I was going to try and make friends with the Anna Faris look-alike whose mouth is perpetually open and she looks lost even when she is at her own desk, but it is just too much fun watching her look for her pencil everyday and if we were friends I would feel like I should help her.

Then there was the one day I made it to the bathroom unsmirked at. It left me in such good spirits I thought I would help a woman who was struggling with the feminine protection dispenser. Apparently she had a Canadian quarter so; I offered her some provisions from my well stocked MacGyver purse, in the form of a compact for traveling,but perfectly adequate for all but the most cavernous vaginas, average absorbency, tampon.

How was I thanked for my kindness?

That nasty hag mocked me for all in the 15 stalls to hear, claiming that my choice of protection must be for pubescent girls and that she needed a grown up tampon and thanks but she would have to go down to the cafeteria, break a five and purchase the super heavy duty, mother of 5, ten pound baby boys, took two bales of cotton to make it tampon. I was red in the face until I realized that she must echo like a cave in a rainstorm when she pees and informed her, for all in the stalls to hear, that sorry about her luck, but I was still tight as a brand new drum bought for band camp.

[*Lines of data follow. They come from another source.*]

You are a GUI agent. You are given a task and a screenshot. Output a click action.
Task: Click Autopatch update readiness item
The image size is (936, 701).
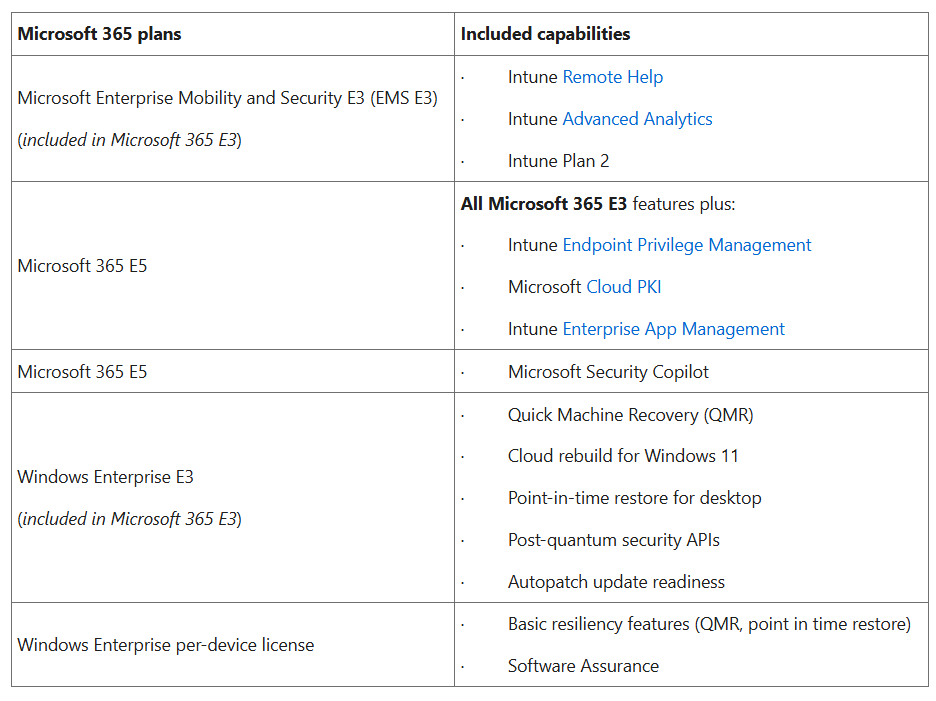(x=616, y=582)
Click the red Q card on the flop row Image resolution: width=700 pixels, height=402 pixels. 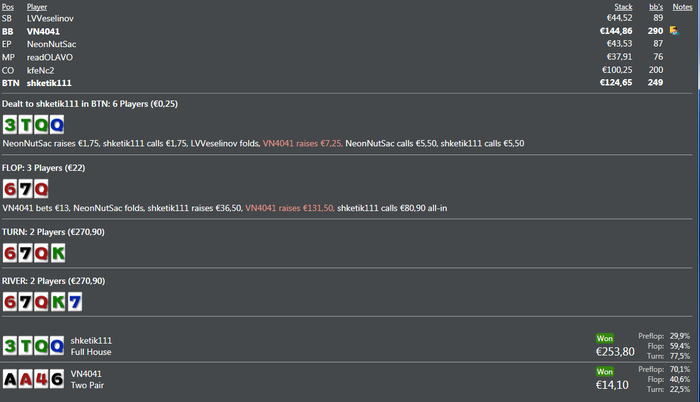[40, 188]
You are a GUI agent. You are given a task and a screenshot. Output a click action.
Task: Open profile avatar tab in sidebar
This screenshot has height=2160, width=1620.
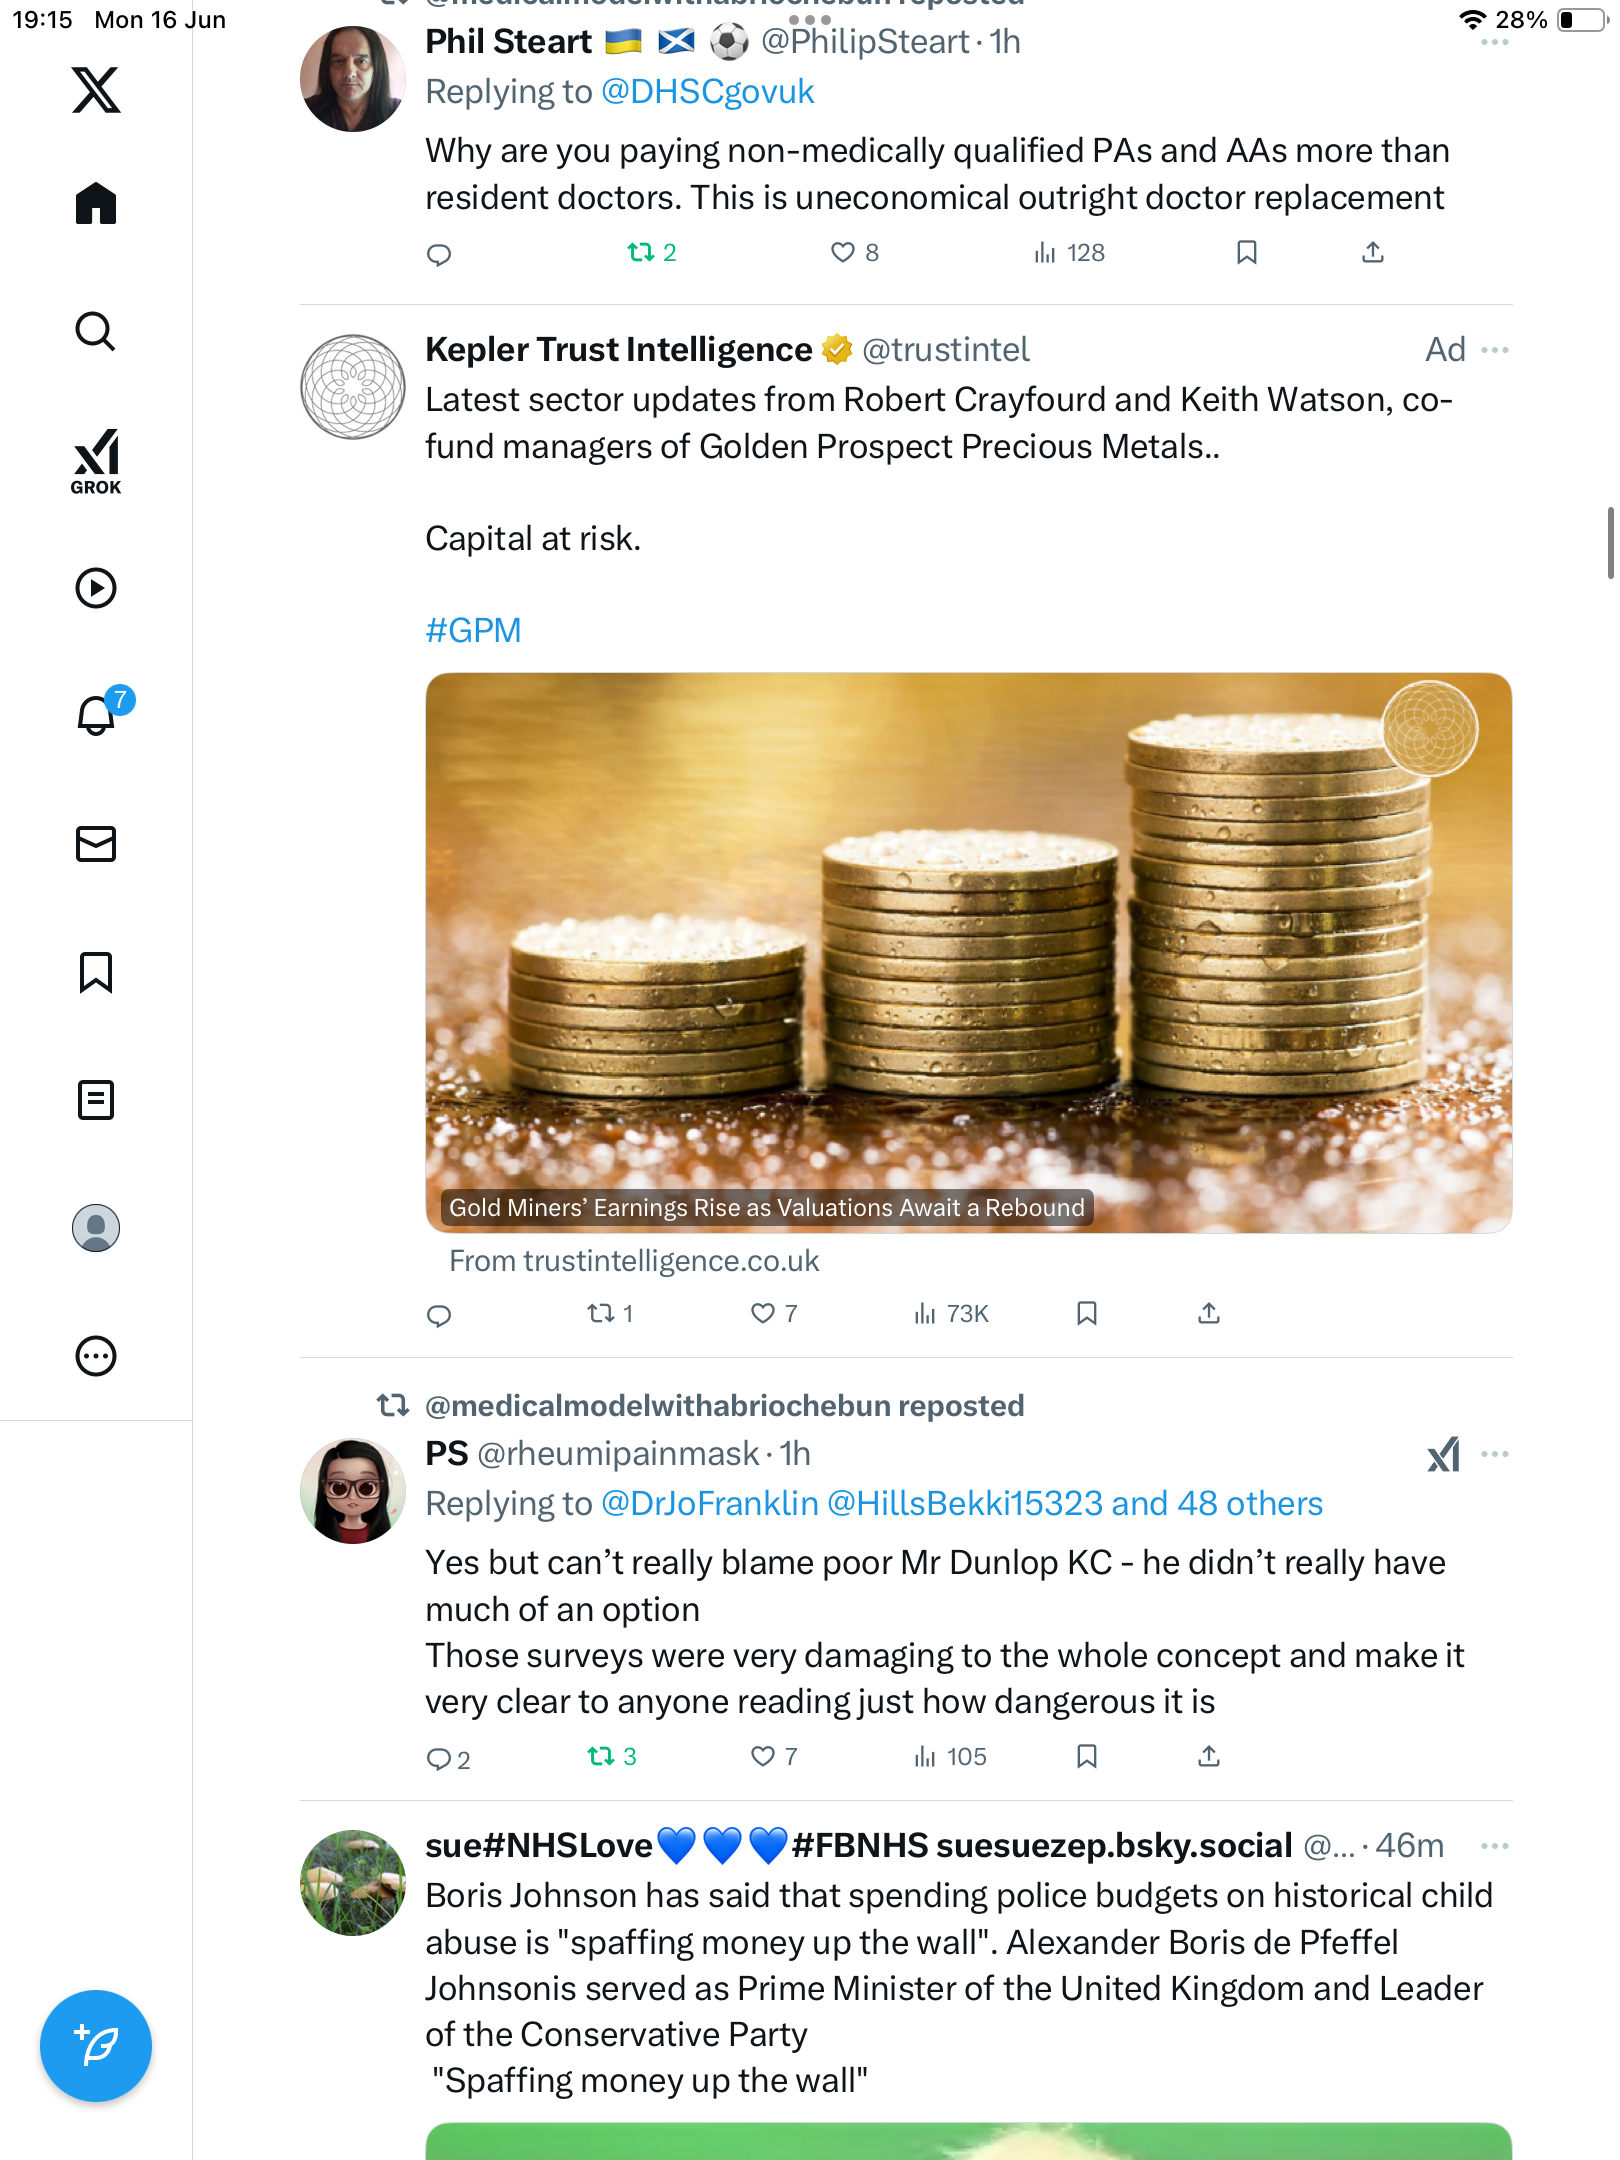click(96, 1228)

And Dilbert thinks it’s awkward to pass people in a hall way.

January 5, 2010

Bite Me Lara Croft

OMG Santa rained on me this year, T.Y. Big man. I was pretty sure Santa and Wayne were the same person and when I saw the size of his package I knew, because something that big must be magic. So needless to say I think I got the best Santa out there, and here’s why. Some Santas went to Jared this Christmas: boring, but my Santa went to Game Stop: Wii wonderful.

Really, with all the stuff I got it probably would have been cheaper if he had gone to Jared but I’m glad he didn’t. Me and Santa are having a blast playing together. I have already nearly mastered golf, yesterday I got a score of 9 on just one hole. Wayne says I’m practically a savant. Santa Wayne also got me Wii Madden Football. Well, I did not even know I wanted Wii Madden, but I am sure I will master the forward pass and D-fence real soon.

Yesterday he rented Tomb Raider with a girl called Lara Croft. The game can only be played by one person at a time but I’m sure I learned a lot watching Santa play. (It feels a little funny being kind of jealous of a video game drawling, but he is spending so much time with her…)

Anywho, trampy little vixens in short shorts aside, I am having big fun with the Wii little games. And while I haven’t got the hang of the kick off return or the blitz yet, you better get out of the way when I am bowling. High score of 278, that all I am saying.